News | January 20, 1999

STEAG to Acquire AG Associates

STEAG Electronic Systems and AG Associates, Inc. today jointly announced that they have entered into a definitive agreement for STEAG to acquire all of the outstanding shares of AG Associates for $5.50 per share in cash, which represents an approximate 26% premium over the closing price of the AG Associates common stock on Friday, Jan. 15, 1999.

According to the agreement, a wholly owned subsidiary of STEAG will commence a cash tender offer for the outstanding shares of AG Associates common stock no later than Jan. 26, 1999. Following the completion of the tender offer, STEAG intends to merge the existing subsidiary with and into AG Associates.
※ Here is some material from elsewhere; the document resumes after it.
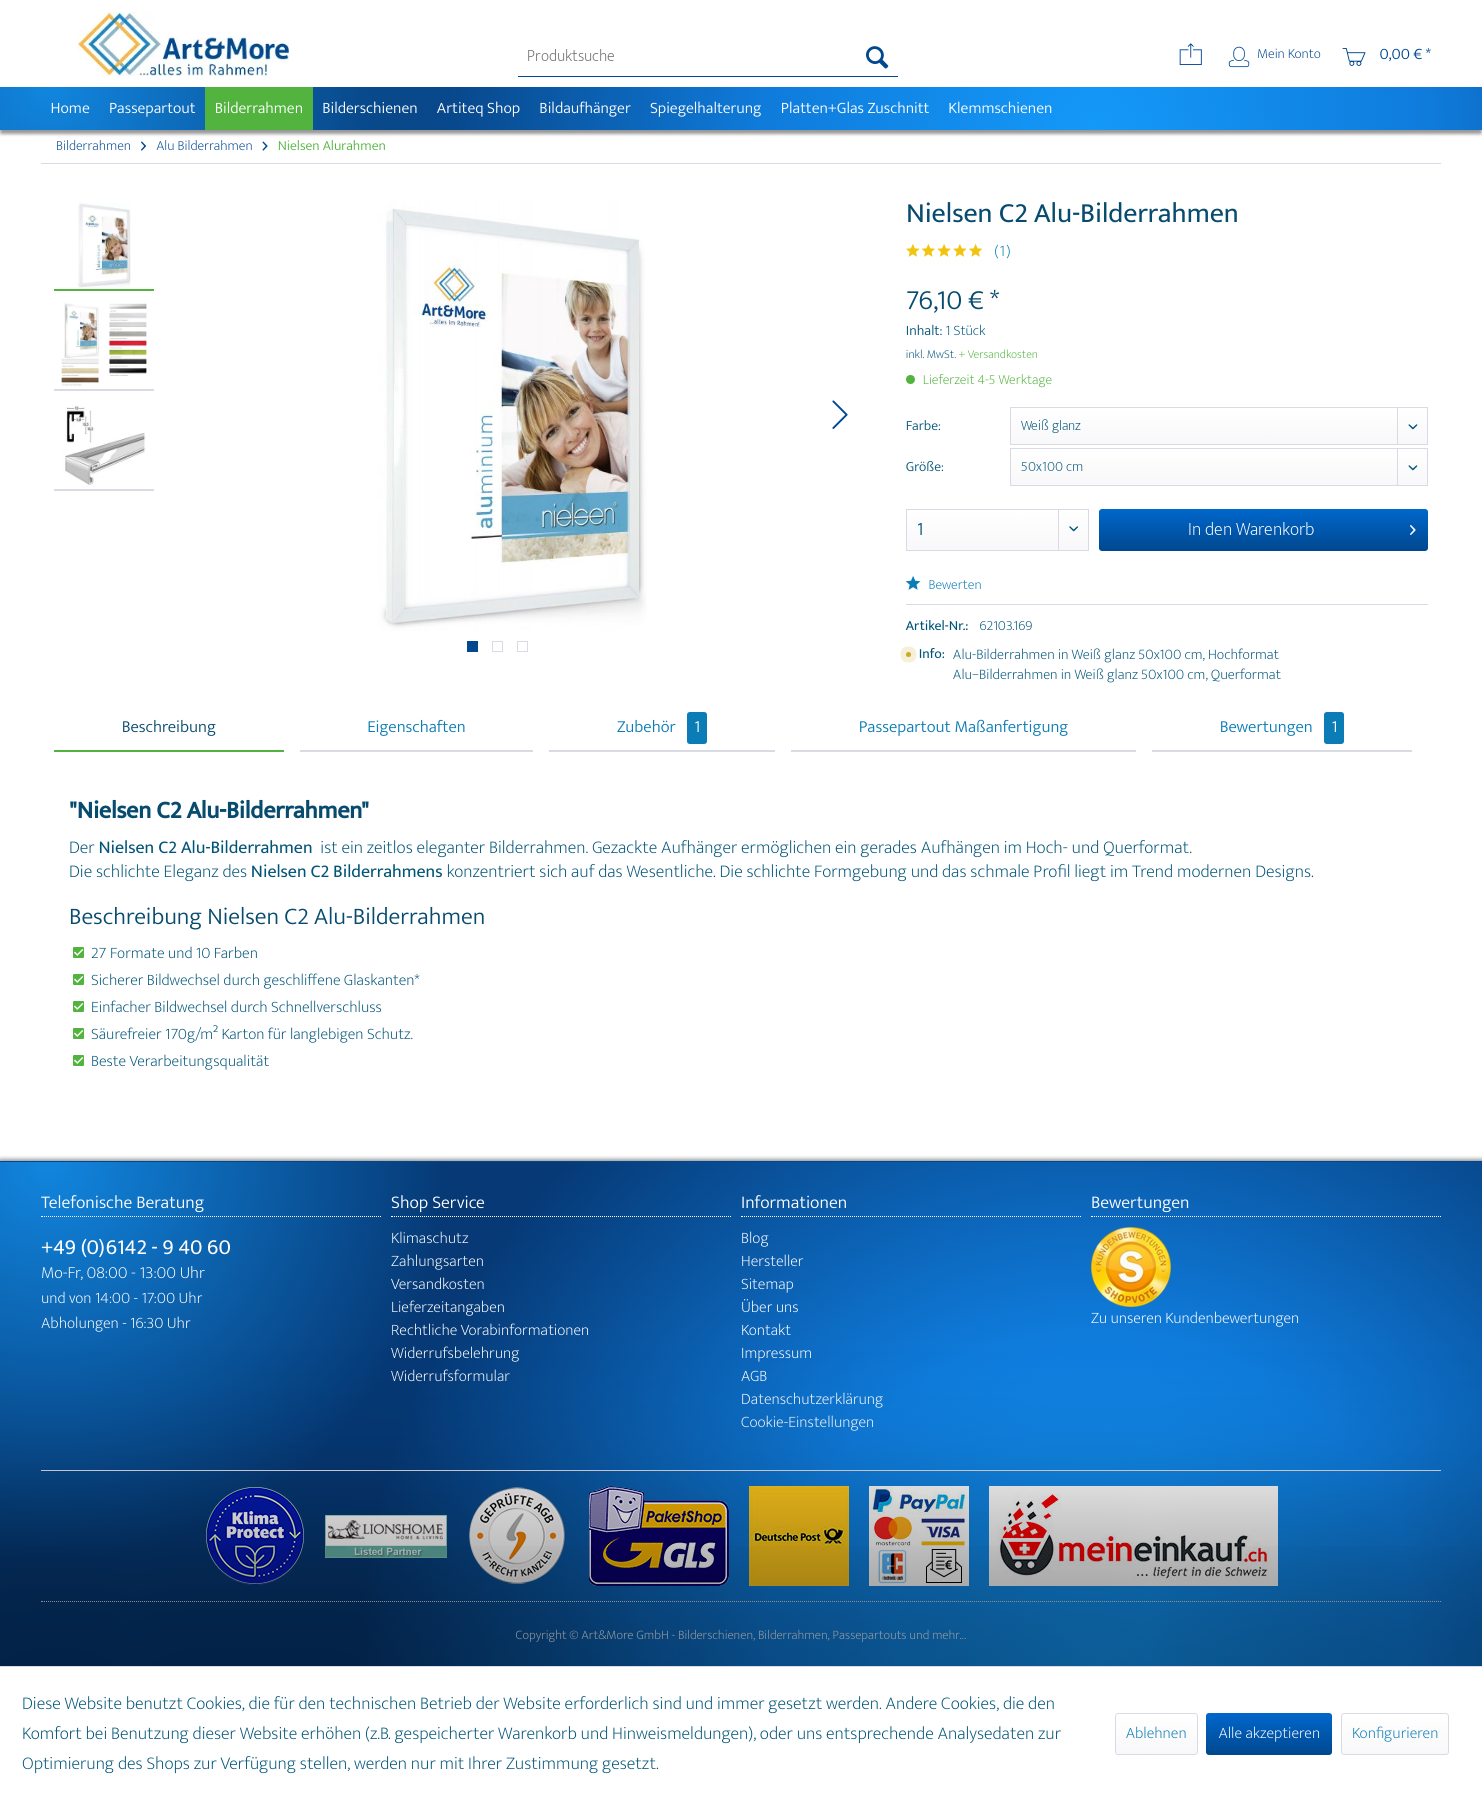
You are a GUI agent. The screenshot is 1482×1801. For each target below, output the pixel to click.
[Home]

AG Associates will then become a wholly owned subsidiary of STEAG.

AG Associates' Board of Directors has unanimously approved the acquisition and has resolved to recommend to the shareholders that they accept STEAG's tender offer and tender their shares.

Consummation of the acquisition is subject to customary conditions, including expiration or termination of the waiting period under the Hart-Scott-Rodino Antitrust Improvements Act of 1976.

AG Associates is a leading supplier of rapid thermal processing (RTP) equipment to the worldwide semiconductor industry.

STEAG Electronic Systems is a leading supplier of RTP and wet processing systems for semiconductor and silicon wafer production.